The following description will discuss how the notification posture transition determining section 14 determines whether the robot 100 will be able to undergo a transition to a notification posture. The notification posture transition determining section 14 first detects a residual quantity of the battery section 28 so as to determine whether the battery section 28 has a residual quantity of not smaller than a specific threshold quantity. For example, such a specific threshold can be simply a residual quantity corresponding to electric power which is necessary for each of the servomotors 23a to be driven. Alternatively, the specific threshold can be a residual quantity corresponding to electric power which is necessary for the robot 100 to undergo a transition to a notification posture from a posture the robot took at the time when the notification posture transition determining section 14 makes a determination described above.

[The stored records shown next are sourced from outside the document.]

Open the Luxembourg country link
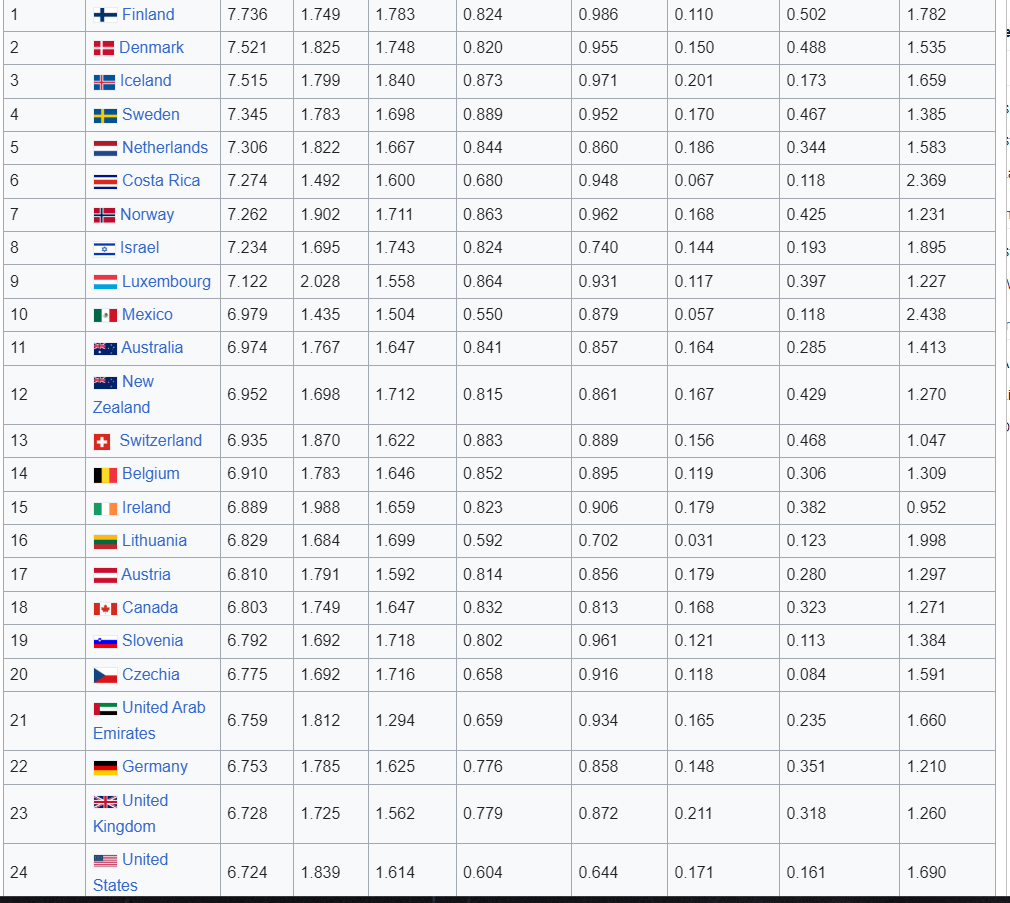pyautogui.click(x=166, y=281)
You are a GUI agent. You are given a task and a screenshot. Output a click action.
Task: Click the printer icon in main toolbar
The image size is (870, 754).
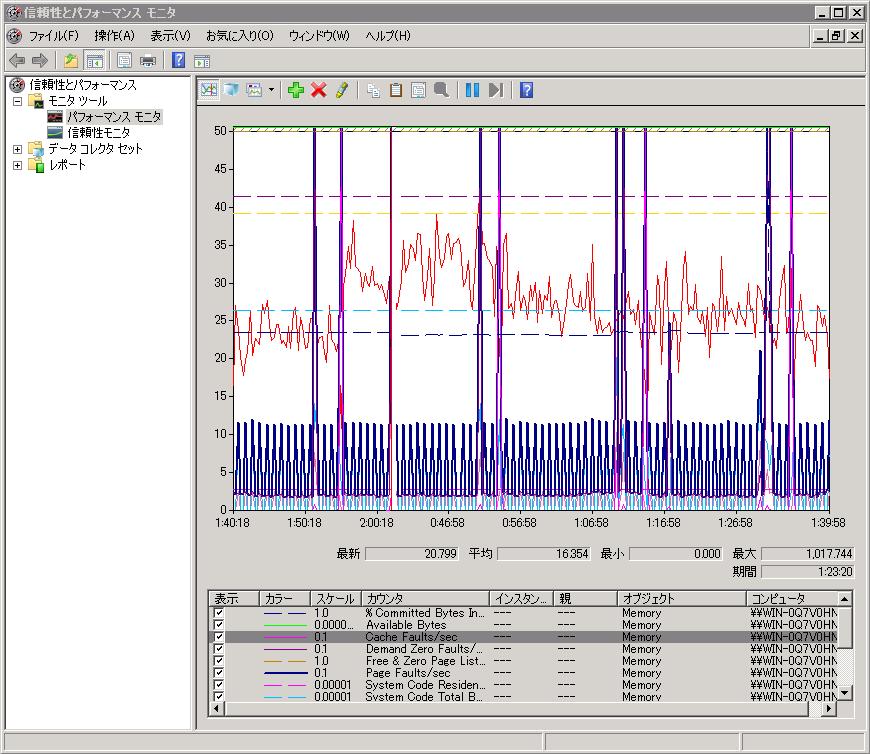tap(148, 60)
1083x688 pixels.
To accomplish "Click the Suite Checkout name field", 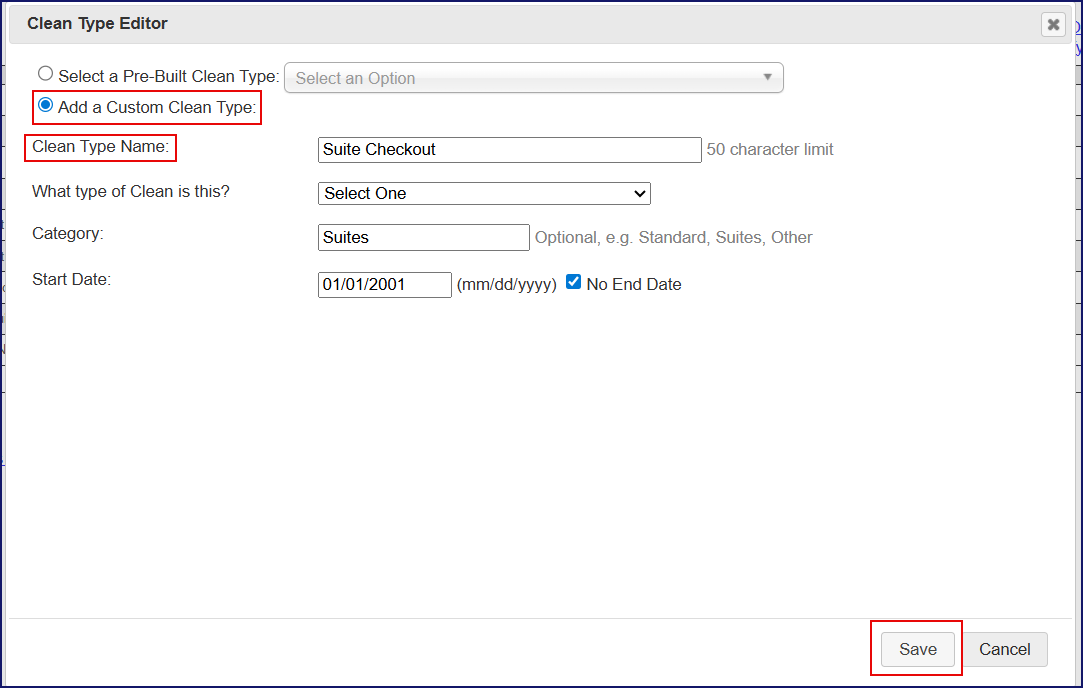I will click(x=509, y=150).
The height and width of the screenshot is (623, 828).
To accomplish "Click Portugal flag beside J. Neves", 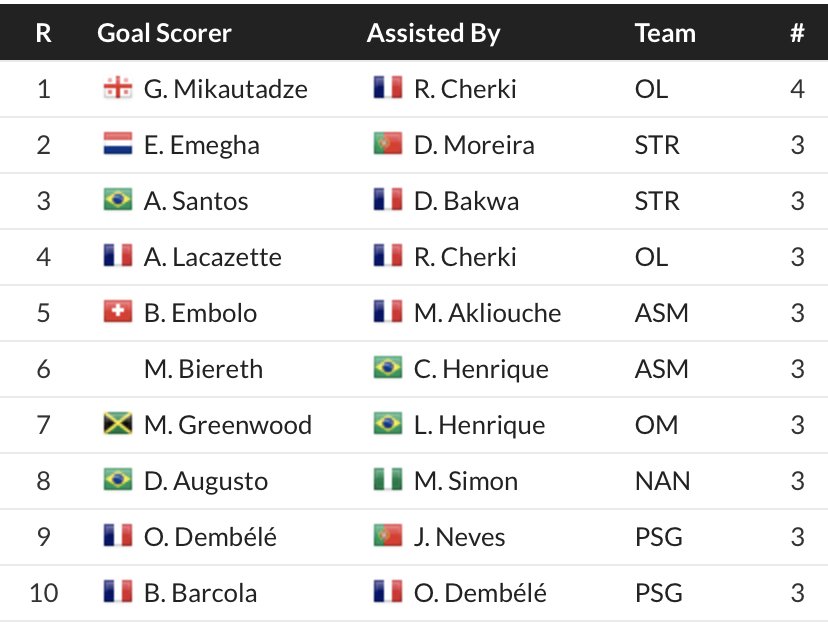I will [388, 535].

The amount of electric power, which is necessary for the robot 100 to undergo a transition to a notification posture, can be calculated, for example, by (i) measuring a rotation angle by which each of the servomotors 23a rotates in a case where the robot 100 has undergone a transition to the notification posture and then (ii) totalizing electric powers calculated for the respective servomotors 23a each of which electric powers is obtained by multiplying a corresponding rotation angle by a corresponding electric power consumption per a unit rotation angle (e.g., 1°). The threshold can be set in advance during production of the robot 100 or can be arbitrarily set by the user. In a case where the notification posture transition determining section 14 has determined that the battery section 28 has a residual quantity which is smaller than a specific threshold, the notification posture transition determining section 14 determines that the robot 100 will not be able to undergo a transition to a notification posture.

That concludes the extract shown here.